Ruby programs are written in 7-bit ASCII.[Ruby also has extensive support for Kanji, using the EUC, SJIS, or UTF-8 coding system. If a code set other than 7-bit ASCII is used, the KCODE option must be set appropriately, as shown on page 137.]

Ruby is a line-oriented language. Ruby expressions and statements are terminated at the end of a line unless the statement is obviously incomplete---for example if the last token on a line is an operator or comma. A semicolon can be used to separate multiple expressions on a line. You can also put a backslash at the end of a line to continue it onto the next.

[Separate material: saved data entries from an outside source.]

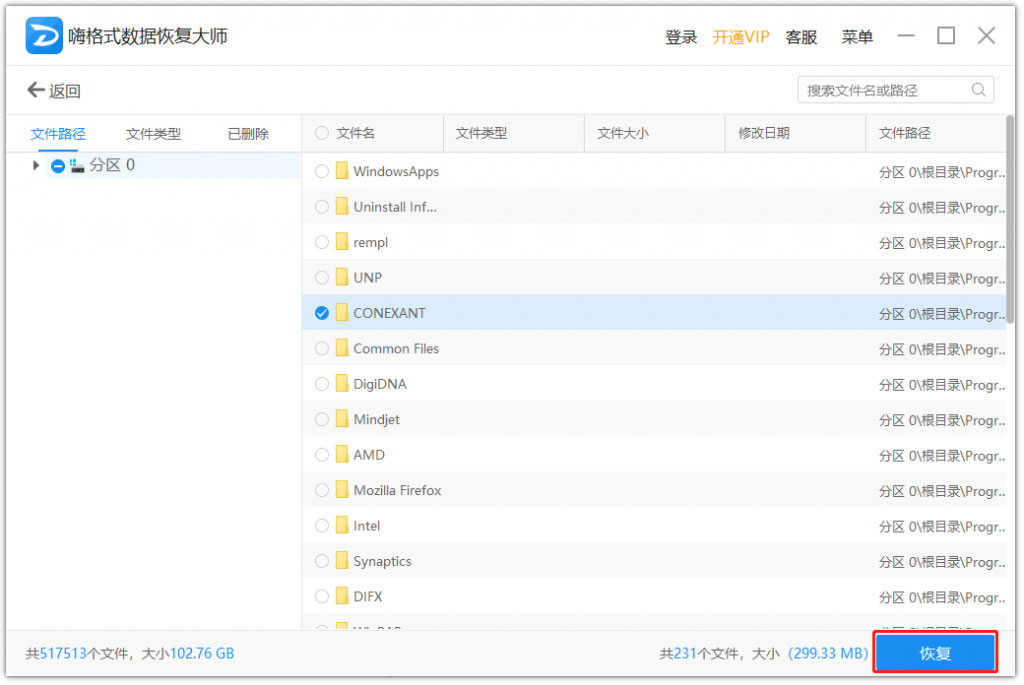This screenshot has width=1024, height=685.
Task: Click the magnifier icon in the search box
Action: point(978,89)
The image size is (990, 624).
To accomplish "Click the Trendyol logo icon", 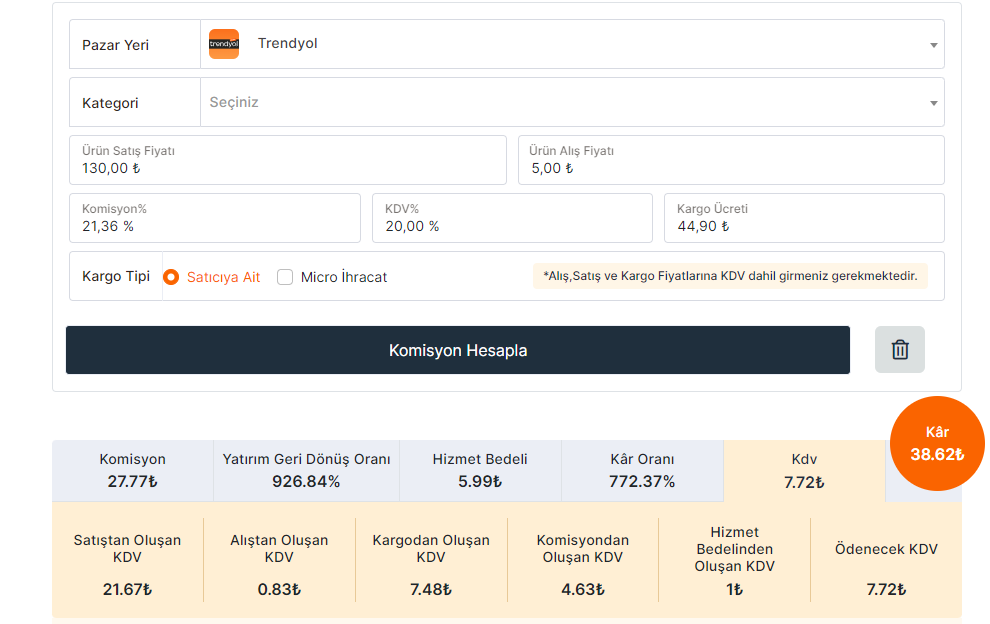I will click(224, 44).
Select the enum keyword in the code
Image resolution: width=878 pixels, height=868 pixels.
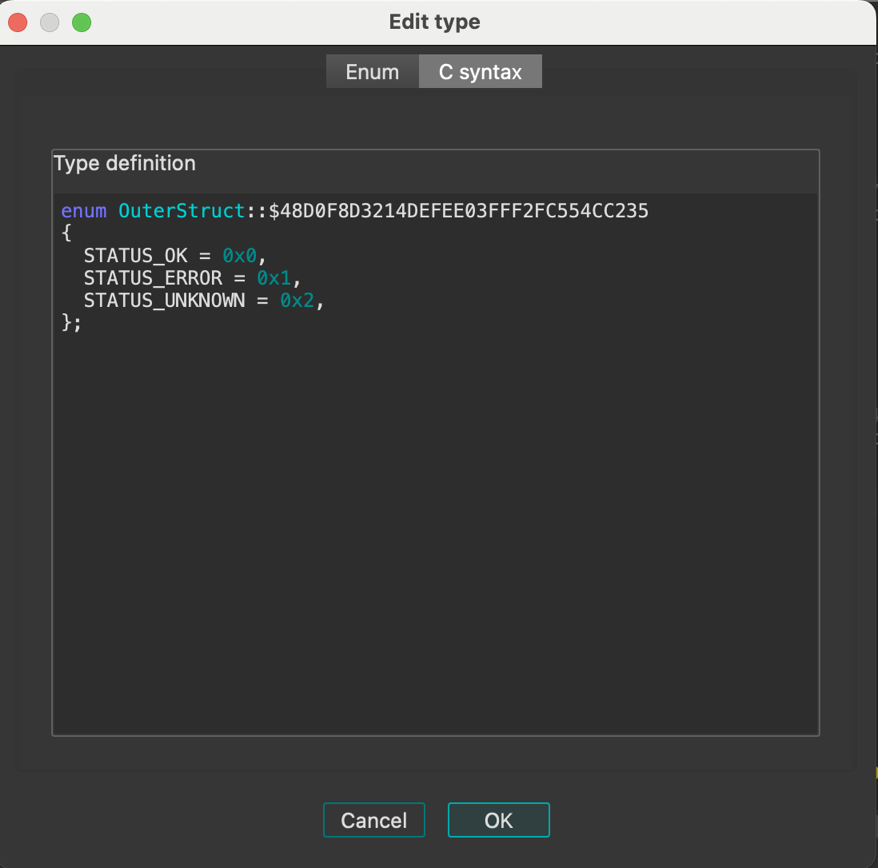[x=83, y=210]
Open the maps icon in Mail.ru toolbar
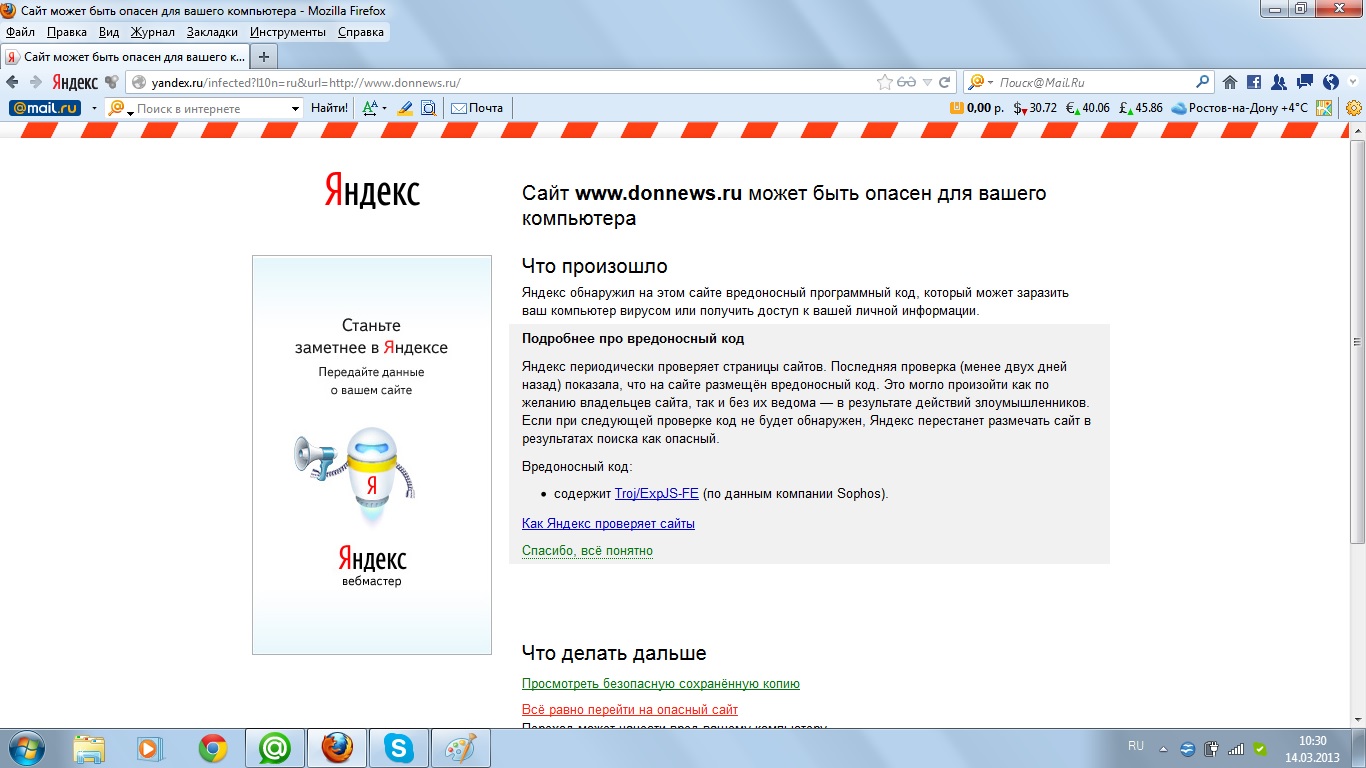The height and width of the screenshot is (768, 1366). (1324, 108)
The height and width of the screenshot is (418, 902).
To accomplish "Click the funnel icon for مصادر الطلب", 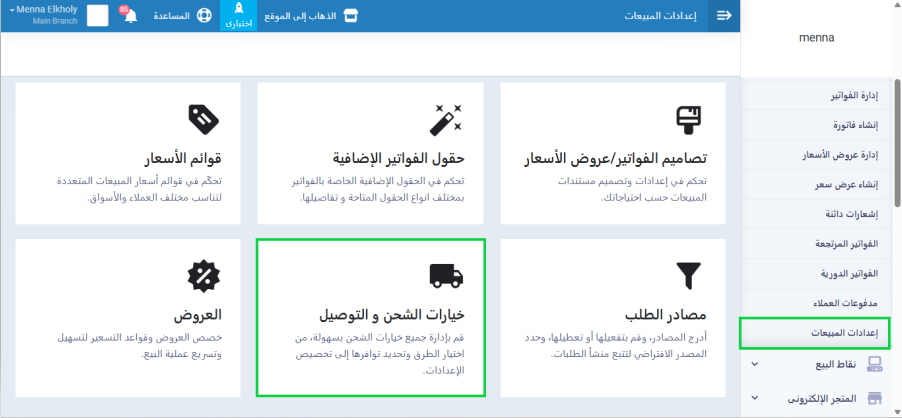I will (690, 275).
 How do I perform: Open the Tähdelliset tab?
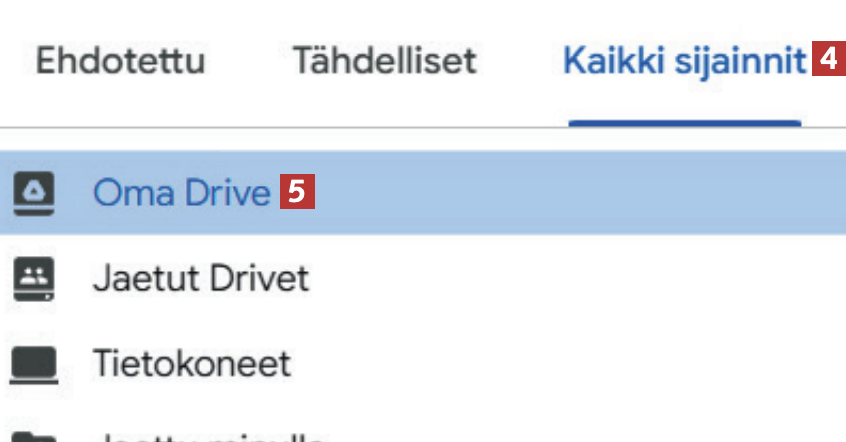coord(384,61)
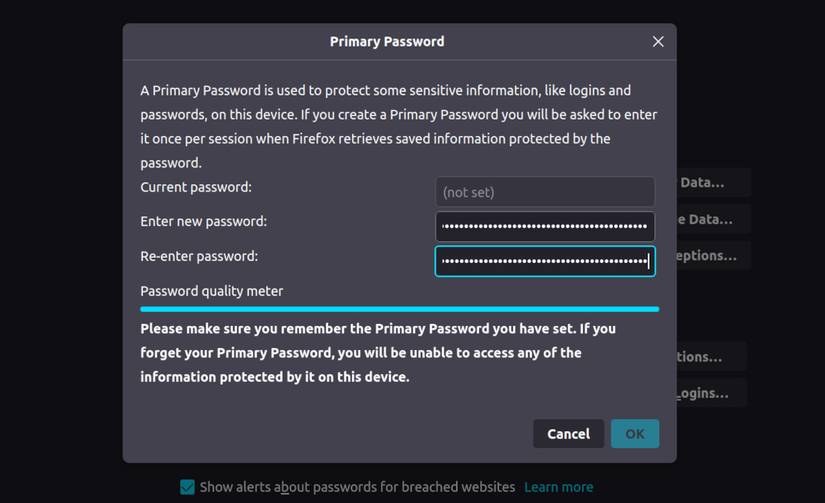This screenshot has width=825, height=503.
Task: Click the "Current password:" label
Action: point(196,187)

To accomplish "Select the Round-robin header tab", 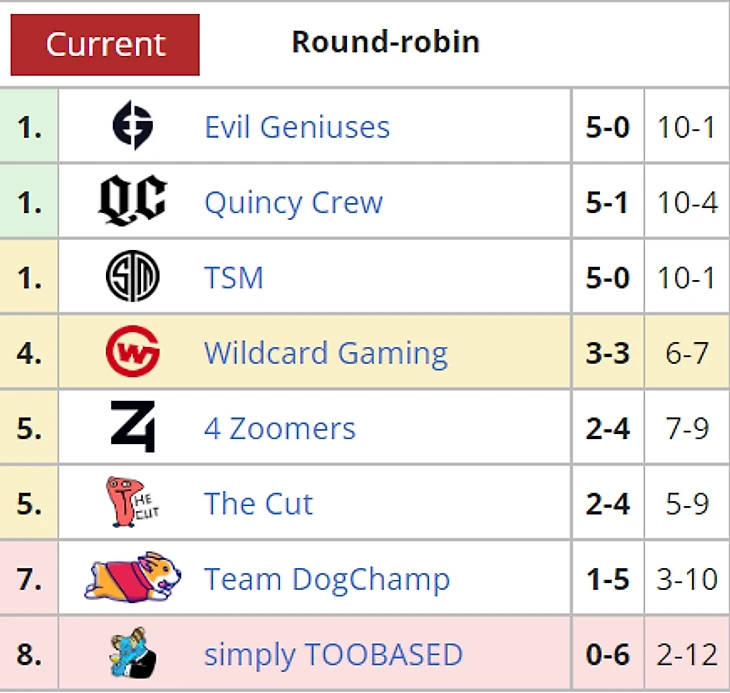I will point(385,43).
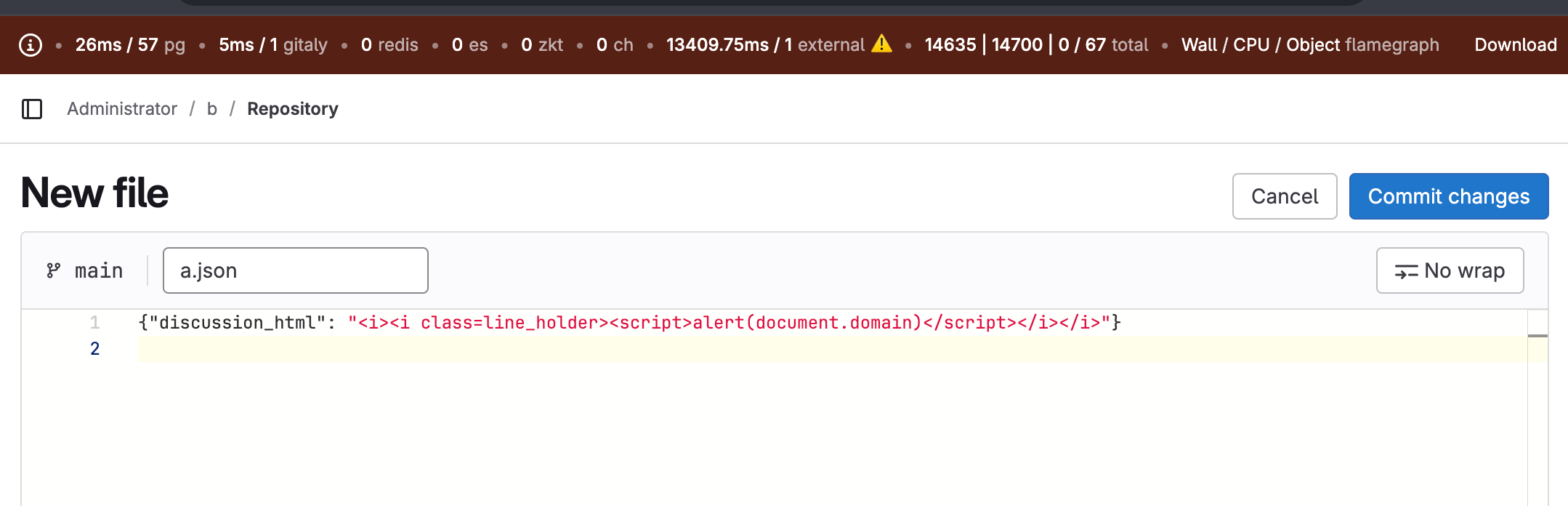
Task: Open the redis calls details
Action: (389, 45)
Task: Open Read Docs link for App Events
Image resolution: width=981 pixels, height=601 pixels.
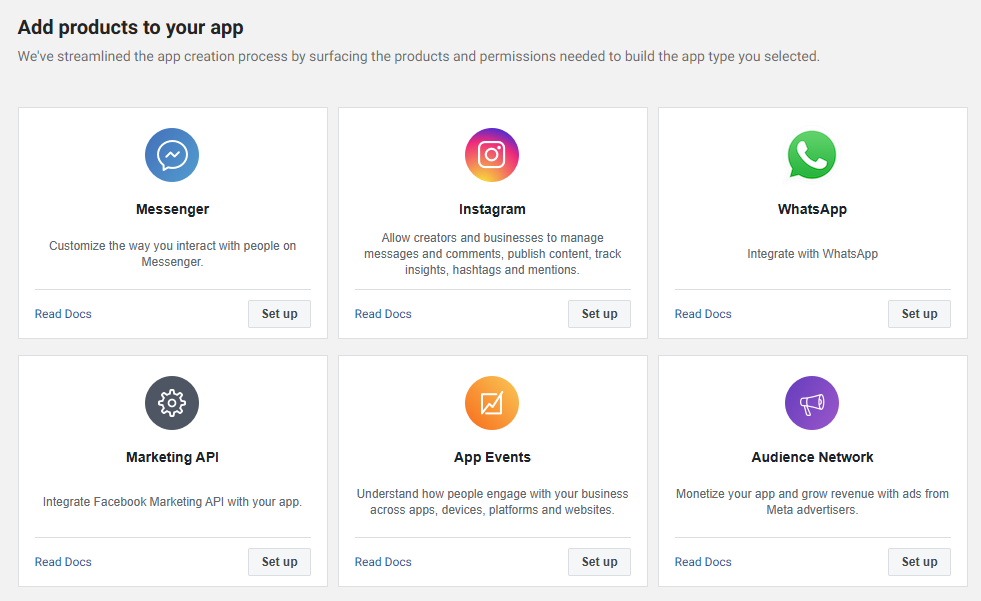Action: pyautogui.click(x=383, y=562)
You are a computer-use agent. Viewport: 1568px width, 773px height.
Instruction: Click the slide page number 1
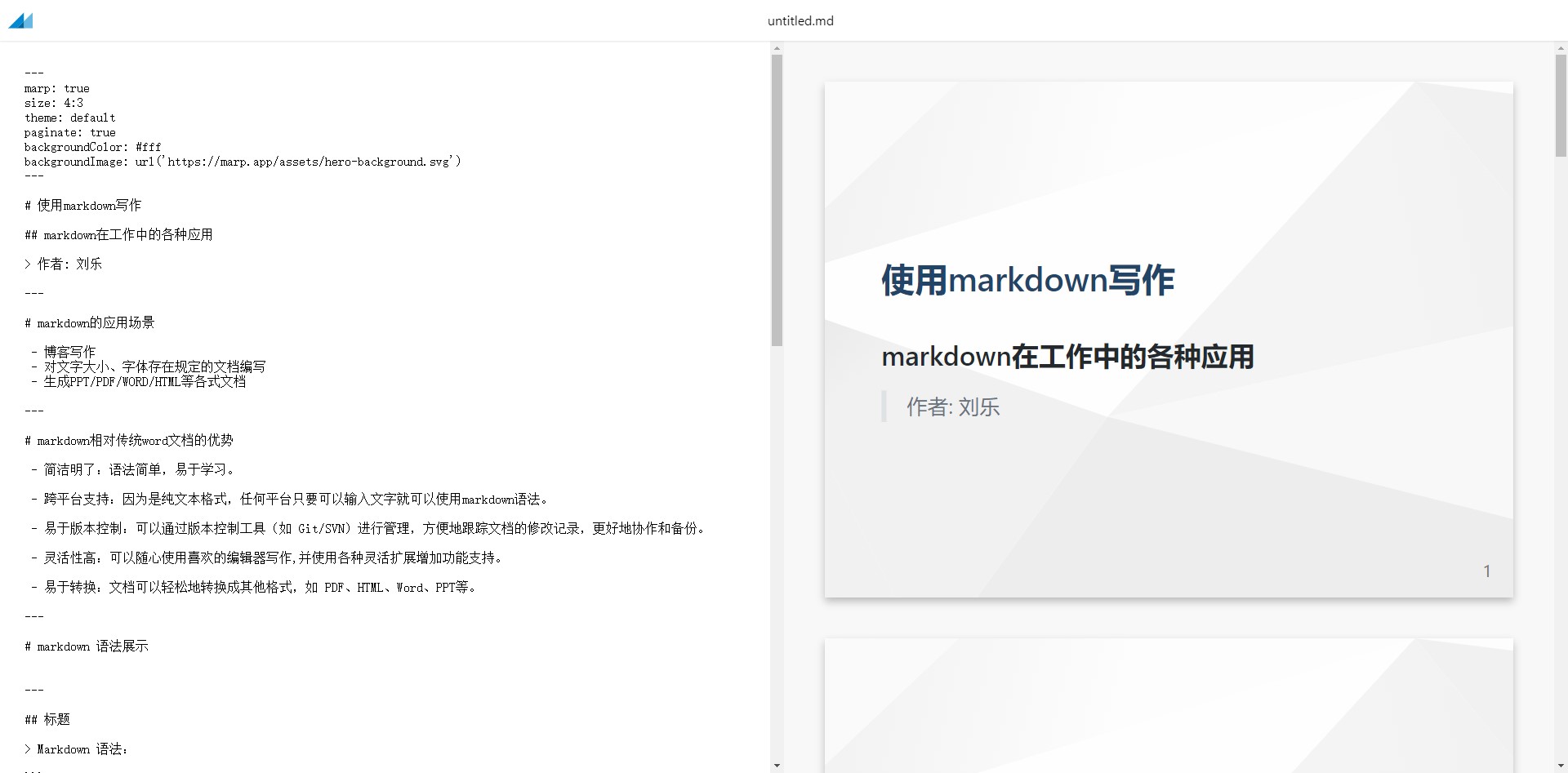pyautogui.click(x=1486, y=571)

Comments start with `#' and run to the end of the physical line. Comments are ignored during compilation.

a = 1

b = 2; c = 3

d = 4 + 5 +      # no '\' needed     6 + 7

e = 8 + 9   \     + 10         # '\' needed

Physical lines between a line starting with =begin and{=begin...=end@{=begin documentation} a line starting with =end are ignored by the compiler and may be used for embedded documentation (see Appendix A, which begins on page 511).

Ruby reads its program input in a single pass, so you can pipe programs to the compiler's stdin.

echo 'print "Hello\n"' | ruby

If the compiler comes across a line anywhere in the source containing just ``__END__'', with no leading or trailing whitespace, it treats that line as the end of the program---any subsequent lines will not be compiled. However, these lines can be read into the running program using the global IO object DATA, described on page 217.

BEGIN and END Blocks

Every Ruby source file can declare blocks of code to be run as the file is being loaded (the BEGIN blocks) and after the program has finished executing (the END blocks).

BEGIN {
  begin code
}

END { end code }

A program may include multiple BEGIN and END blocks. BEGIN blocks are executed in the order they are encountered. END blocks are executed in reverse order.

General Delimited Input

There are alternative forms of literal strings, arrays, regular expressions, and shell commands that are specified using a generalized delimited syntax. All these literals start with a percent character, followed by a single character that identifies the literal's type. These characters are summarized in Table 18.1 on page 200; the actual literals are described in the corresponding sections later in this chapter.

General delimited input
Type Meaning See Page
%q Single-quoted string 202
%Q, % Double-quoted string 202
%w Array of tokens 204
%r Regular expression pattern 205
%x Shell command 218

Following the type character is a delimiter, which can be any character. If the delimiter is one of the characters ``('', ``['', ``{'', or ``<'', the literal consists of the characters up to the matching closing delimiter, taking account of nested delimiter pairs. For all other delimiters, the literal comprises the characters up to the next occurrence of the delimiter character.

%q/this is a string/
%q-string-
%q(a (nested) string)

Delimited strings may continue over multiple lines.

%q{def fred(a)
     a.each { |i| puts i }
   end}

The Basic Types

The basic types in Ruby are numbers, strings, arrays, hashes, ranges, symbols, and regular expressions.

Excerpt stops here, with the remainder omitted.